Dimmi il tuo dosha e ti dirò chi sei. Secondo l’Ayurveda (la medicina tradizionale indiana) i tre doshas sono formati dalla combinazione dei cinque grandi elementi (etere, aria, fuoco, acqua e terra) che combinandosi tra di loro a loro volta danno vita alla costituzione dell’individuo (unico e speciale).

Le tre qualità sono Vatha, Pitta e Kapha.

Lo stato di salute ideale viene raggiunto dall’individuo quando c’è equilibrio tra queste tre funzioni.

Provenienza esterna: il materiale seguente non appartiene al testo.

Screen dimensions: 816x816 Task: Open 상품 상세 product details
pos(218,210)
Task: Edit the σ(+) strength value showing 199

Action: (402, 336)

I doshas agiscono come una “strategia di sopravvivenza” che ci dice come stiamo usando l’energia quando siamo messi alla prova. E’ importante dire che tutti e tre i doshas sono presenti nel corpo, seppur in diverse proporzioni.

Conoscere l’appartenenza ad uno dei tre doshas ci permette sia di adottare una dieta appropriata sia per mantenerci in forma sia per evitare di ammalarci.

In sintesi:

  1. VATA (ape) è leggero, freddo, instabile, secco e mobile. Vata è il principio del movimento e dell’attivazione. Controlla tutte le funzioni del sistema nervoso e del sistema respiratorio e circolatorio, dell’apparato locomotore e degli organi escretori. In una situazione di squilibrio i Vatha possono avere la pelle secca o soffrire di gonfiore e costipazione, rivelando che nel loro corpo manca la dose sufficiente di fluidi per digerire correttamente il cibo. Tendono a soffrire il freddo.

Per ridurre Vata: oliare il corpo con olio di sesamo e oli essenziali. Non mangiare da soli. I colori per la meditazione sono: giallo, arancio e rosso (evitare i colori scuri). Praticare yoga dà calma e stabilità, ma non deve essere troppo dinamico (consiglio l’Yin Yoga oltre al Tchai Chi Chuan). Consigliato il nuoto.

2) PITTA (tigre) è caldo, leggero, acuto e leggermente maleodorante. Rappresenta il principio della digestione, del metabolismo, della trasformazione e della produzione di energia e calore. Attraverso il meccanismo della regolazione ormonale controlla le funzioni digestive e metaboliche. In una situazione di squilibrio i Pitta possono soffrire di eruzioni cutanee, febbre, infiammazioni o allergie.

Per ridurre Pitta: depurare il fegato usando succo di limone, un cucchiaio di olio di oliva, una mela tagliata a dadini, mescolare e bere al posto della prima colazione. Sono adatti sport competitivi di gruppo che richiedono spirito di squadra e il trekking. I colori della meditazione sono il blu e il verde. Fare con moderazione bagni di sole e sauna.

3) KAPHA (elefante) è pesante, stabile, unto e lento. Mediante il controllo delle funzioni immunitarie preserva l’integrità dell’organismo. Presiede e governa l’equilibrio dei fluidi e promuove la crescita bilanciata del corpo. In una situazione di squilibrio i Kapha possono avere muco nel naso, metabolismo lento, la pelle grassa o la digestione lenta.

Per ridurre Kapha: digiunare una volta alla settimana per 24 ore. I colori per la meditazione sono: giallo, marrone e rosso. Stimolare la sudorazione con bagni e sauna.

RIEQUILIBRARE I DOSHA

Il tipo Vata è costantemente in movimento ed ha necessità di ricostruire i liquidi, massaggiare il corpo, mangiare più grassi e più olio. I Vatha traggono giovamento dal rallentare i ritmi di vita.

Invece le persone Pitta beneficiano di “staccare” a livello mentale e traggono beneficio dall’evitare i cibi piccanti e il caffè privilegiando cibi più amari e dolci.

I tipi Kapha hanno invece la necessità di “scuotersi” al livello fisico. Devono evitare il grano, i latticini lo zucchero privilegiando cibi amari e piccanti.

FLUTTUAZIONE DEI DOSHA

Oltre a riconoscere che non possiamo essere ordinatamente divisi in categorie e che tutti abbiamo in noi presenti elementi di tutti e tre i doshas, possiamo dire che nel corso della vita il nostro dosha di appartenenza può cambiare.

Quindi è importante per non dire fondamentale, focalizzare la nostra attenzione sul momento che stiamo vivendo, sulla fase che stiamo attraversando, così da provare a riequilibrare i nostri doshas secondo i principi dell’Ayurveda.